═════ THE INPUT ═════
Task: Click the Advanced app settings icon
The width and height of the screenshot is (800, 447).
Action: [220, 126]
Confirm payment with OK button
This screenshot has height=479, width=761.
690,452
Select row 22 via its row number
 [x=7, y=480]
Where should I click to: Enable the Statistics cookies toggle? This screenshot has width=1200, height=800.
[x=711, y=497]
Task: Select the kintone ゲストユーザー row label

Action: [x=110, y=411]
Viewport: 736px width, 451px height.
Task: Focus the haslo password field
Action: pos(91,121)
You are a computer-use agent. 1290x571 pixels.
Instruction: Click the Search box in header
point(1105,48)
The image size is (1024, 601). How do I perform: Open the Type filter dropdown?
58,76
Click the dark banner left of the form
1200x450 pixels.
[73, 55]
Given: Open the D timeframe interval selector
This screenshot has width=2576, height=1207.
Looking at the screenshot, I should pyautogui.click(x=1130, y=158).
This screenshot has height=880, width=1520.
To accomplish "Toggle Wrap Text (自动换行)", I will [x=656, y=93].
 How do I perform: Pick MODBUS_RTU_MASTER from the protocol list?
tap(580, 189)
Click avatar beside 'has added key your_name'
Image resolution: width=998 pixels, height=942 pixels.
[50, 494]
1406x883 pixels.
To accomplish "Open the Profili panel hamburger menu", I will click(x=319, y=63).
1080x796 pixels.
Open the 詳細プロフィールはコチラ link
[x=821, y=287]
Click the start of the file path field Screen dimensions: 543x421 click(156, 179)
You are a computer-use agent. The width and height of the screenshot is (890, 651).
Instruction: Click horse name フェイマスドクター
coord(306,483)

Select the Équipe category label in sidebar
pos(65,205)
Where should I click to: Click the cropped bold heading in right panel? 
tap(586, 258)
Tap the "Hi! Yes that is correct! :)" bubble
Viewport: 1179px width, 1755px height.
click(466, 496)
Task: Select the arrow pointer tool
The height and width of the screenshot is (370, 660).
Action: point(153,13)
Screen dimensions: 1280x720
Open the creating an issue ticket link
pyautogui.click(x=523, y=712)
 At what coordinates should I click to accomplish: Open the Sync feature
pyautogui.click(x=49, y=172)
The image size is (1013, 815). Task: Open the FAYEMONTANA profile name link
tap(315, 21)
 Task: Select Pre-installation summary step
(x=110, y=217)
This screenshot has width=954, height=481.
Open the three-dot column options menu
═════
SET EXERCISE:
Count the lines of the rows above that contain the word "agent". Reply with the number only.

FINAL ANSWER:
2